Policy for organization of information security (A.6)

On this page you will find the current policy for organising work related to information security at Aarhus University.


Objective

The objectives of AU's policy for information security policies are:

  • to establish a management framework to initiate and control the implementation and operation of information security within the organization
  • to ensure the security of teleworking and use of mobile devices 

Internal organization (A.6.1)

All information security responsibilities shall be defined and allocated. (A.6.1.1)

The senior management team has overall responsibility for information security at Aarhus University.

The Central Information Security Committee has been formed to decide the objectives and frameworks for information security. Permanent committees have been appointed at the faculties and the administration to ensure collaboration between the university's units.

The senior management team has delegated overall responsibility for information security at a unit to the unit manager.
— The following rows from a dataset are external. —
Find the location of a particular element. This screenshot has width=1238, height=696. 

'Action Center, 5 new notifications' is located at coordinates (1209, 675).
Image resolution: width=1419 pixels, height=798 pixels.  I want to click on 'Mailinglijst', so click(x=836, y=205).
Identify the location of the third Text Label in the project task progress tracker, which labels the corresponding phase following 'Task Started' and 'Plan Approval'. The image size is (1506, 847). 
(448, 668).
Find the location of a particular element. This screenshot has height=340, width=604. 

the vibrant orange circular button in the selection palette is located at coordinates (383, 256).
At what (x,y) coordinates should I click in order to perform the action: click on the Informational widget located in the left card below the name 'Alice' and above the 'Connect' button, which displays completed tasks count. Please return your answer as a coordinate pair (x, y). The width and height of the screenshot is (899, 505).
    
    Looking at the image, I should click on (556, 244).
The unit manager is thereby responsible for ensuring and complying with the requirements and objectives in the information security policies for the university and the units.

Conflicting duties and areas of responsibility shall be segregated to reduce opportunities for unauthorised or unintentional modification or misuse of the organisation's assets (A.6.1.2)
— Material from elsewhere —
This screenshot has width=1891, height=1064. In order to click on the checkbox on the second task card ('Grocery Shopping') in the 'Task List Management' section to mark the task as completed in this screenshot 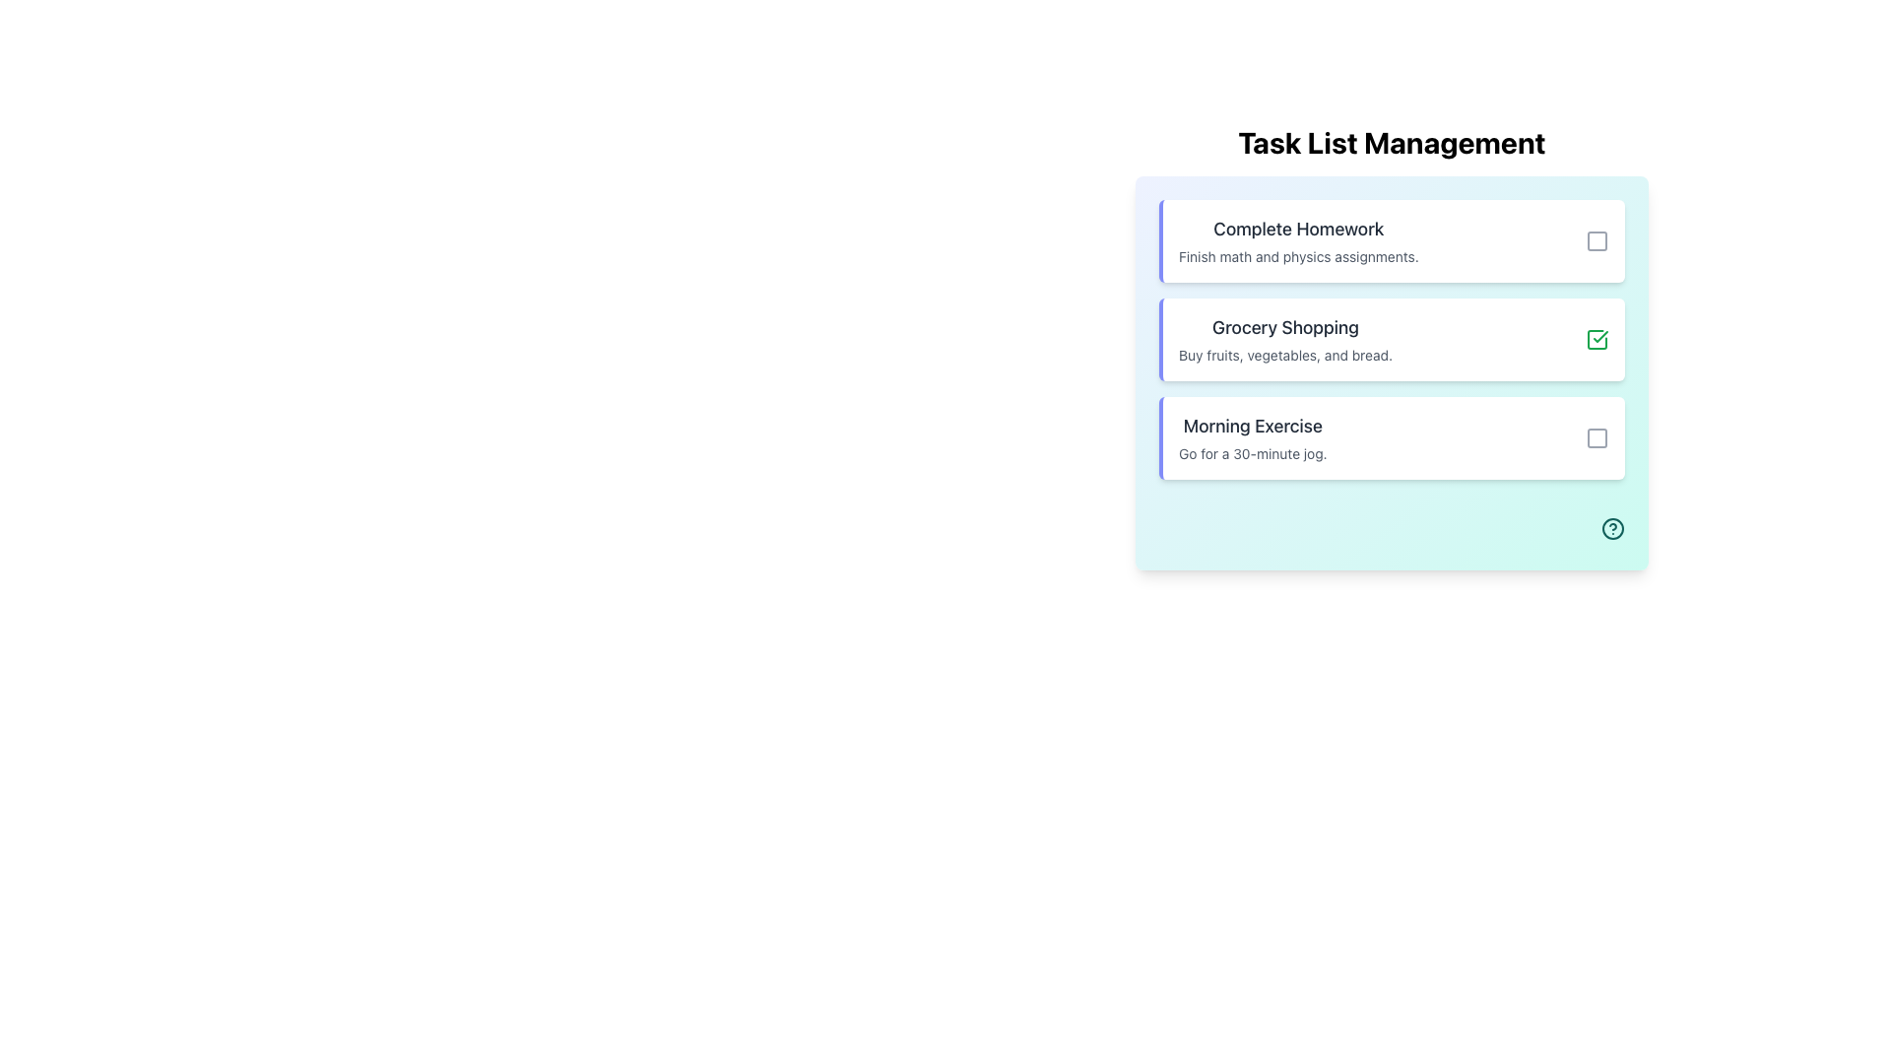, I will do `click(1391, 372)`.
Appropriate contact with relevant authorities shall be maintained. (A.6.1.3)

Appropriate contact with special interest groups or other specialist security forums and professional associations shall be maintained. (A.6.1.4)

Information security shall be addressed in project management, regardless of the type of the project. (A.6.1.5)

A number of initiatives have been planned and established centrally in order to comply with the above requirements:

  • Re. A.6.1.1 Roles and areas of responsibility:
    • Overall responsibility for information security at Aarhus University lies with the senior management team and is further organised so that responsibility for implementation and management of information security is divided between the unit management teams at the area level of the line organisation (corresponding to the department/school).
  • Re. A.6.1.3 Contact with the authorities:
    • In connection with any breach of security, a process has been set up for how the units are to report such breaches. This process ensures that the relevant authorities are contacted, for example the Danish Data Protection Agency.
  • Re. A.6.1.4 Contact with special interest groups:
    • Interdisciplinary security forums have been established, called the CISU forums, in which Aarhus University participates with the other Danish universities, and there is close collaboration with DKCERT under DeiC and management participation in the CFCS forum.
  • Re. A.6.1.5 Project management: 
    • If Aarhus University’s project model is used, it has built-in mechanisms for handling security assessments before, during and after a project.

Mobile devices and teleworking (A.6.2)

A policy and supporting security measures shall be adopted to manage the risks introduced by using mobile devices. (A.6.2.1)

A policy and supporting security measures shall be implemented to protect information accessed, processed or stored at teleworking sites. (A.6.2.2)

A number of initiatives have been planned and established centrally in order to comply with the above requirements:

  • Re A.6.2.2 Remote workplaces:
    • AU IT offers remote access to much of the university's information and to many of its systems, through VPN access.
    • A separate policy regarding remote workplaces is being prepared

QUESTION GUIDE

Consider the question guide as a tool to navigate the requirements of the policy:

  • Has the management team assigned roles and responsibilities for local information security activities?
  • How can we ensure and document that functions and responsibilities are kept separate? (for example to ensure that rights cannot be abused.)
  • How is suitable communication with relevant authorities, interest groups and similar ensured and documented?
  • How is information security ensured and documented in connection with project management?
  • How is it ensured and documented that the management team follows up on and makes decisions on inadequate measures?

Information Security at Aarhus University is defined as the overall measures to ensure the Confidentiality, Integrity and Accessibility of the university's information, information assets and data.